* Requirement
Continue the article on technology, profits and jobs from the point where it stops.

* Passage shown
╭──

Technology and capitalism's existential crisis

Technology and capitalism's existential crisis

Summary: The tech sector is creating wealth without jobs. This is fine for those employed in it, but what does everyone else do?


Technology companies and mineral extraction have one thing in common: They have the capacity to make huge profits without a massive workforce. Take Exxon Mobil, with profits of well over US$40 billion, but a headcount of less than 80,000 people. It needs just 1,700 people to create a billion-dollar profit. Apple has a similar profit with a few less people.

Look through the records of many big companies, and you'll find that a pattern quickly emerges. Resource and technology companies seem to make their money without many people. At the other end of the table are the manufacturing businesses; Volkswagen needs more than 19,000 people to create its billion dollars, 11 times more than Apple. It would have needed even more employees had technology not stepped in to drive efficiencies.

Number of people required to make a US$1 billion profit
(Image: Phil Dobbie/ZDNet)

Of course, headcount is a reflection of how much you outsource. Apple has hired just 73,000 people, whereas Samsung employs 369,000. They both make devices, but Apple has shipped the work overseas, where it's cheaper. Samsung employs the lower-cost workers directly — their average wage is less than US$20,000.

So what ultimately happens when technology generates wealth without many jobs? Do all those extra people create other technology jobs to create yet more wealth? Or do we just see a rising divide between the haves and have-nots?

╰──

* Source data
╭──

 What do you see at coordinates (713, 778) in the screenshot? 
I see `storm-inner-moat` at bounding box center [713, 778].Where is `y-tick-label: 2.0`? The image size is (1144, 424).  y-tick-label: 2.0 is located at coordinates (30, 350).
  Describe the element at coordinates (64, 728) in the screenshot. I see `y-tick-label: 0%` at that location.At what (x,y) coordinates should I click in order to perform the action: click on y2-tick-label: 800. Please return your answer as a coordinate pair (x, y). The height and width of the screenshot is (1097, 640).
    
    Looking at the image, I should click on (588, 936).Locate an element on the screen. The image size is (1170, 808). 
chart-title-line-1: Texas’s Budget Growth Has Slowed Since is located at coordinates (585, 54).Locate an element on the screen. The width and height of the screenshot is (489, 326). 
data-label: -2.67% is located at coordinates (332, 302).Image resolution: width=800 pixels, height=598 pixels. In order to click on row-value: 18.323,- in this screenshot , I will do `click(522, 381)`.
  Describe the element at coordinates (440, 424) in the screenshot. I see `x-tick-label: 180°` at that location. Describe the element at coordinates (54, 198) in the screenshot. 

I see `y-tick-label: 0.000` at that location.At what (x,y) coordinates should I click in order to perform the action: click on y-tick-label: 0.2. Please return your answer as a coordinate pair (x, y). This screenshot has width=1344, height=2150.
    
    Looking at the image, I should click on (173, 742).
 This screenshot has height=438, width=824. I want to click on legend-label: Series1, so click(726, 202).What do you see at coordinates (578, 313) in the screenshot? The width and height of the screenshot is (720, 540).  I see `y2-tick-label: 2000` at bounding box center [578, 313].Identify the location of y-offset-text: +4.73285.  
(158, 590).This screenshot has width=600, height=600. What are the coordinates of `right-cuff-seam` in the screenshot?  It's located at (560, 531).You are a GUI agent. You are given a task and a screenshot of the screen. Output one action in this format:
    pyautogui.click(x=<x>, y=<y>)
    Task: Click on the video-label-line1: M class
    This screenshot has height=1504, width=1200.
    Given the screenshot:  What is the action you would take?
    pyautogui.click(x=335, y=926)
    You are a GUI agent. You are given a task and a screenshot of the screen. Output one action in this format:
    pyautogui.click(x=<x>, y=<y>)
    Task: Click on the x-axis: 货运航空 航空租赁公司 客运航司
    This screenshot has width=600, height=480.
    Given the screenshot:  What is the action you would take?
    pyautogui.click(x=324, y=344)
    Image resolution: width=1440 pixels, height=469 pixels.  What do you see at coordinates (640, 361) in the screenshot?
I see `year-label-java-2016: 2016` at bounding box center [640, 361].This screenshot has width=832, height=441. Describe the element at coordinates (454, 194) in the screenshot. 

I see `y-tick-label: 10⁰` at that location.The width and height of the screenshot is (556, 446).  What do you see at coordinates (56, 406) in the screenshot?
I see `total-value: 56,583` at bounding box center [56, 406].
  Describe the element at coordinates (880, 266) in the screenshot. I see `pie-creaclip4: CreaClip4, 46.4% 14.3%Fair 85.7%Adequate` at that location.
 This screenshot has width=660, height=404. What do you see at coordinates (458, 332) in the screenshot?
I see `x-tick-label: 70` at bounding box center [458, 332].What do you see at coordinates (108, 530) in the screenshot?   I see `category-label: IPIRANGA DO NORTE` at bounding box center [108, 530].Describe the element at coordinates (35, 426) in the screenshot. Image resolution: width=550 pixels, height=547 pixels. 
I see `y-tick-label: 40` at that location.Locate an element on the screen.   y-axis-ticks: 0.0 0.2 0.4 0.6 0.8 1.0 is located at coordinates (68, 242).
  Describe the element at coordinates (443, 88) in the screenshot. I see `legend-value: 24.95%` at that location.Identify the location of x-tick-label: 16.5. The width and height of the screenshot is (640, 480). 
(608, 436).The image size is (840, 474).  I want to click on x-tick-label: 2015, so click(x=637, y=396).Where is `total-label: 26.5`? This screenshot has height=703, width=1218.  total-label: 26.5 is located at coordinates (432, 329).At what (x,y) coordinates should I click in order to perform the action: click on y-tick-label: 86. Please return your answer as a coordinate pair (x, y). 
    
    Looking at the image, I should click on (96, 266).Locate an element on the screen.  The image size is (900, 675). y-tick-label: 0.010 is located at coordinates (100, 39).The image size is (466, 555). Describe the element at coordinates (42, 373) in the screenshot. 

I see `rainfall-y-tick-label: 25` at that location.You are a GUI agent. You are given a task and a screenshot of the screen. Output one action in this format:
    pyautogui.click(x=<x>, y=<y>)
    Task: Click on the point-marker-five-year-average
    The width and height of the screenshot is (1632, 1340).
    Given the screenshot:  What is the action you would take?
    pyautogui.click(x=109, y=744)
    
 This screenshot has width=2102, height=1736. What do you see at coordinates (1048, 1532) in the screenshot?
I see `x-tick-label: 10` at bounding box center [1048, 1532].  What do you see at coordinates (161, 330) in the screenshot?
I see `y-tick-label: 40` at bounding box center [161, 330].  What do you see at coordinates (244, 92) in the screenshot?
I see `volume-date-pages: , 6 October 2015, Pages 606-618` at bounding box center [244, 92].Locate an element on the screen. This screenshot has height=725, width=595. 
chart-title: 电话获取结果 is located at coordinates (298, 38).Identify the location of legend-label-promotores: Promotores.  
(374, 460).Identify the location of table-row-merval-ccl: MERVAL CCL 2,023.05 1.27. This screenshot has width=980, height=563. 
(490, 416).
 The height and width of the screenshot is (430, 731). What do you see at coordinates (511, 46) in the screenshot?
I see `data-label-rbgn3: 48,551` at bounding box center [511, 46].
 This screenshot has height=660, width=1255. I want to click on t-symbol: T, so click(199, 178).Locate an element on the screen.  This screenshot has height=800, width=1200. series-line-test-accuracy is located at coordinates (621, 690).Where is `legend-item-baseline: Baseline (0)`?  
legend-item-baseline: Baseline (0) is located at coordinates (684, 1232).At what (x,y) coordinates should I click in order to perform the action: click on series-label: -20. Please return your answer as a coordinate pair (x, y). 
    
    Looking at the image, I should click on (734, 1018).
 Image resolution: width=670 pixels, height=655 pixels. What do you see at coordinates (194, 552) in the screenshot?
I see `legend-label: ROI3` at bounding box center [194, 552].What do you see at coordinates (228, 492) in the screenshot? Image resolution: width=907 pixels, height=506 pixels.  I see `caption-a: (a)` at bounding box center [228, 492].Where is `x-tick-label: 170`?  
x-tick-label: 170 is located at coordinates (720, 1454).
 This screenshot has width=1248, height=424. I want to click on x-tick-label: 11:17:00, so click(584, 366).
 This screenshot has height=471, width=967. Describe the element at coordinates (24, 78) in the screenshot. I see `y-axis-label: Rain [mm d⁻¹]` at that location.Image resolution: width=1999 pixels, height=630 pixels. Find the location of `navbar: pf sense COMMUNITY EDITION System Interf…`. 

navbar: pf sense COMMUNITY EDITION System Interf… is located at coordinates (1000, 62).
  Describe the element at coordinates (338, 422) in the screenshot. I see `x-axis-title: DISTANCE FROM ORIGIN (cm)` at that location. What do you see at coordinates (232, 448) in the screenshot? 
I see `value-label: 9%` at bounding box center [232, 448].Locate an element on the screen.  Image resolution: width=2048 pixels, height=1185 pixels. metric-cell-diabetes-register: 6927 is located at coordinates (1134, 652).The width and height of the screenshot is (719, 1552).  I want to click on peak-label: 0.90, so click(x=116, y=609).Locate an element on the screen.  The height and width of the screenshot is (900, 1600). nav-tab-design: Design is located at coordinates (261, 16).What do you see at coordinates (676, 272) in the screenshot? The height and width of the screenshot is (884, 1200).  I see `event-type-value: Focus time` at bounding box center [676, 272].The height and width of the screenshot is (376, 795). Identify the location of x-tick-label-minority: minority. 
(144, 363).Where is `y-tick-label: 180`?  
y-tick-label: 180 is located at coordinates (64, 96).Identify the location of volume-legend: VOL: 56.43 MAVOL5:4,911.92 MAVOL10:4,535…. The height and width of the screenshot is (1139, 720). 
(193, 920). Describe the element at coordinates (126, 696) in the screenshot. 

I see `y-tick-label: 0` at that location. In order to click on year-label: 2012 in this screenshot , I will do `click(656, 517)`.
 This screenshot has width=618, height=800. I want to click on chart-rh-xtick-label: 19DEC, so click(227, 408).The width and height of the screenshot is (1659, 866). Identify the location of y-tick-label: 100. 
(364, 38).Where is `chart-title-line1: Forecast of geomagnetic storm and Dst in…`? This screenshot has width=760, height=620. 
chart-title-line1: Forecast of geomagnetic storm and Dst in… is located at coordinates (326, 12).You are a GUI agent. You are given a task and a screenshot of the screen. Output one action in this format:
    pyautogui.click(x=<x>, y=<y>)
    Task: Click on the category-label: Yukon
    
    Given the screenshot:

╰──

* Solved problem
Economist Steve Keen, author of Debunking Economics, describes it as capitalism's existential crisis. To date, our economic system has been based on needing workers to produce output and hence profit. He said, "if 3D printing and the like reduce the labour input needed to almost zero, that nexus will be broken. If we don't find another means to distribute income, then it will be a return to feudalism without peasants, with massive social conflict".

Even before machines can create anything at all — his reference to 3D printing — we're seeing massive upheaval. The drop in demand for people in manufacturing is now spreading to retail as we start to shop online, for example. It will hit every industry with similar catastrophic impacts on employment.

Sure, technology companies are growing and recruiting more: Microsoft has come close to doubling its workforce in the last nine years, but it still employs less than 100,000 people. Most of these companies are growing their profits at a much faster rate than they are recruiting at.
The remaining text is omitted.